▸ **Selected excerpt**
******************************

On November 15, 1989, McDaniel filed a pro se notice of appeal from his convictions, sentences, and “[a]ll rulings made by the Court during the course of the trial and all pretrial rulings made by the Court adverse to the Defendant.” On March 14, 1990, long after the 130-day time limit for filing an appeal, McDaniel, through the appellate defender, filed a supplemental notice of appeal as to all of the adverse rulings of the trial court, including the court’s denial of his motion to modify sentence.

Due to the apparent untimeliness of the notice of appeal, we issued an order to show cause why McDaniel’s appeal should not be dismissed for lack of jurisdiction. In response to the show cause order, McDaniel alleged that he was not advised by the district court or his retained attorney of his right to appeal from the denial of his motion to modify sentence.

The case was remanded to the trial court for a determination of whether McDaniel was informed of his right to appeal from the denial of his post-appeal motion to modify sentence, whether he was furnished an attorney to perfect such an appeal, or *343 whether he was furnished an attorney for that purpose who failed to perfect the appeal. Remand was entered pursuant to State v. Ortiz, 230 Kan. 733, 640 P.2d 1255 (1982).

The district court held two hearings. At the first hearing on July 5, 1990, McDaniel’s trial attorney, Charles O’Hara, stated he did not have any recollection of telling anyone that McDaniel could appeal the trial court’s refusal to modify his sentence. O’Hara said he did not remember if he told anyone; he just could not remember.

The district court noted there was no need to furnish an attorney to perfect an appeal because McDaniel already had retained counsel. The trial judge asserted that it was irrelevant whether McDaniel knew of his right to appeal because the outcome of such an appeal would not alter the court’s ruling on the motion to modify. The trial court found there was no necessity for perfecting a meritless appeal from the denial of the post-appeal motion to modify sentence.

On July 10, 1990, the trial court reversed its findings sua sponte and appointed local counsel to represent McDaniel to determine whether further hearing was needed. At the second hearing, on October 10, 1990, the only evidence presented were affidavits of McDaniel and O’Hara, who had represented McDaniel during the trial, his direct appeal, and on the motion to modify McDaniel’s sentence.

Charles O’Hara stated in his affidavit that he did not have any recollection of informing McDaniel of his right to appeal the denial of the motion to modify the sentence. McDaniel, in his affidavit, stated his attorney had not informed him of the right to appeal the denial of his motion to modify sentence and he would have timely appealed if he had known of his right to appeal.

After the hearing, the court stated in its order, “In the court’s opinion the affidavit of Gary McDaniel is false. Based on the kind of attorney Charles O’Hara is, Mr. O’Hara would have discussed the right to appeal from the denial of a post-appeal motion to modify sentence in the normal course of representing the defendant. Despite Mr. O’Hara’s modesty as reflected in his affidavit, the defendant knew of his right to appeal. If Mr. O’Hara had, in fact, failed to do something he would have simply stated *344 so. ” The court found McDaniel was informed of his right to appeal the sentence.

******************************

▸ **Items**

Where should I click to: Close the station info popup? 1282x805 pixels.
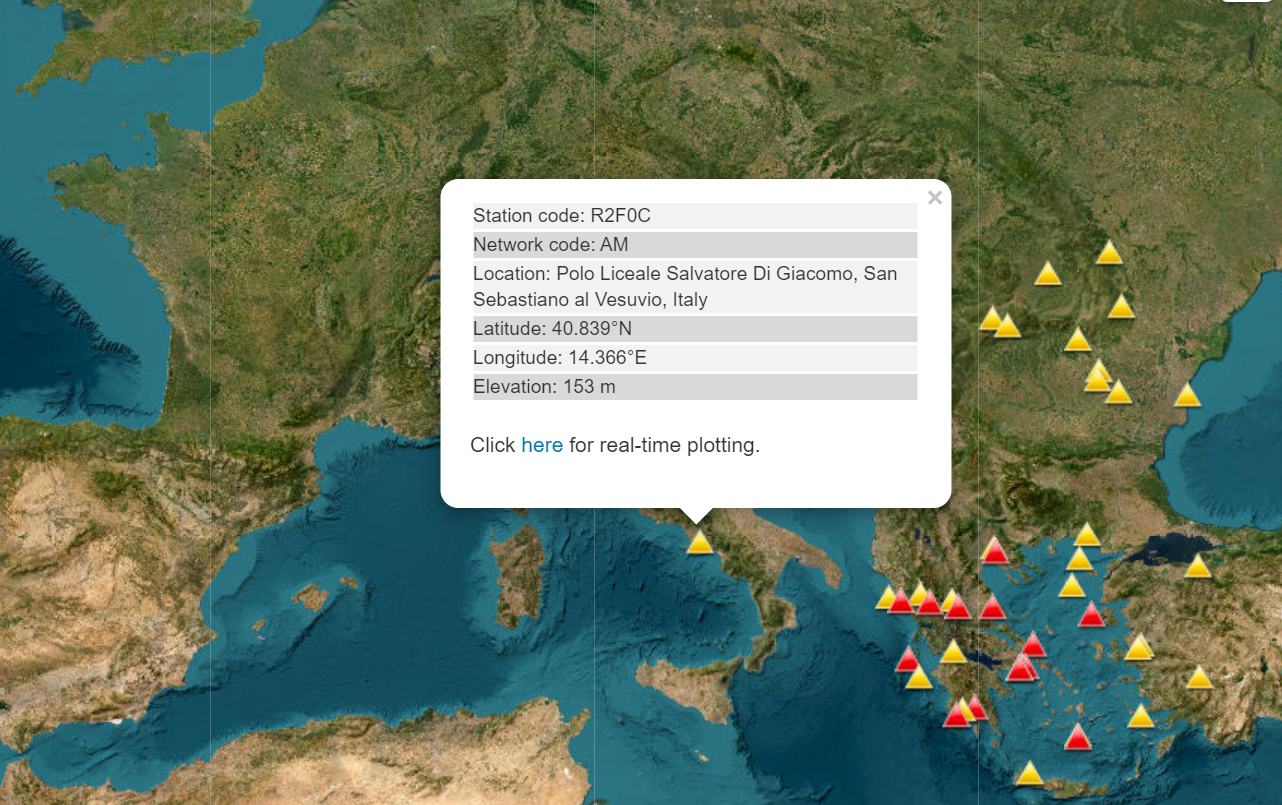click(x=933, y=197)
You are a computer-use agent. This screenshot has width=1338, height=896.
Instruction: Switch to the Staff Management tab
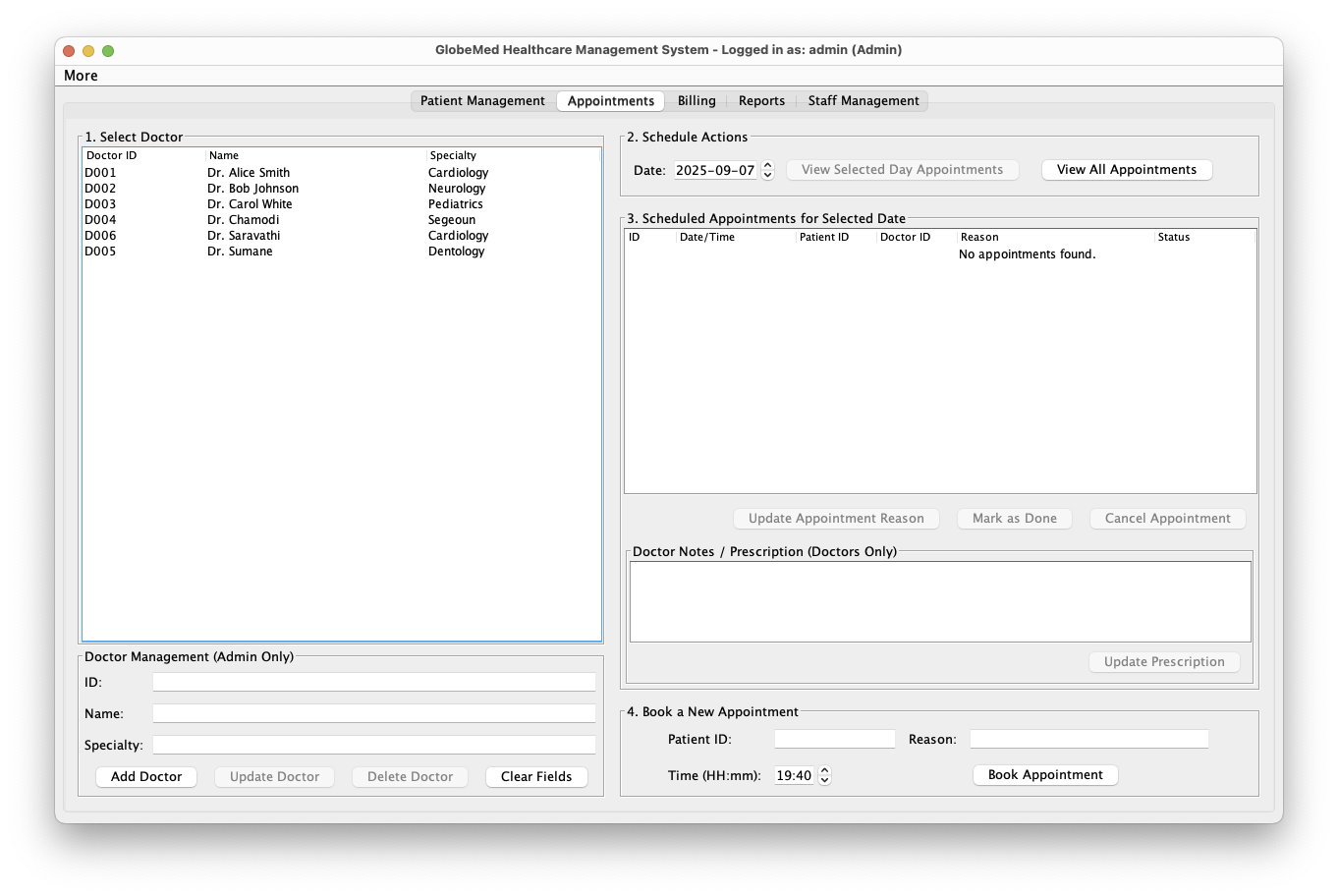click(864, 101)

******************************

▸ **Exercises**
**1)** List every full calendar date (month, day, and year) that appears in the court opinion excerpt about McDaniel's appeal.
**2)** Continue the court opinion excerpt about McDaniel's appeal, starting after its last sentence.

▸ **Expected answers**
**1)**
November 15, 1989
March 14, 1990
July 5, 1990
July 10, 1990
October 10, 1990

**2)**
In State v. Ortiz, 230 Kan. 733, we noted that this court has only such appellate jurisdiction as is provided by law. Jurisdiction to entertain an appeal is conferred by statute pursuant to article 3, § 3 of the Constitution of Kansas, and when the record discloses a lack of jurisdiction it is the duty of this court to dismiss the appeal.

The filing of a timely notice of appeal is jurisdictional. If the appeal is not filed within the 130-day period fixed by statute, K.S.A. 22-3608 and K.S.A. 1990 Supp. 21-4603, it must be dismissed. We noted an exception to the time limit for filing an appeal has been recognized in the interest of fundamental fairness where a defendant was not informed of the right to appeal or was not furnished an attorney to perfect the appeal and/or was furnished an attorney for that purpose who failed to perfect and complete an appeal. State v. Ortiz, Syl. ¶¶ 1, 2, and 3.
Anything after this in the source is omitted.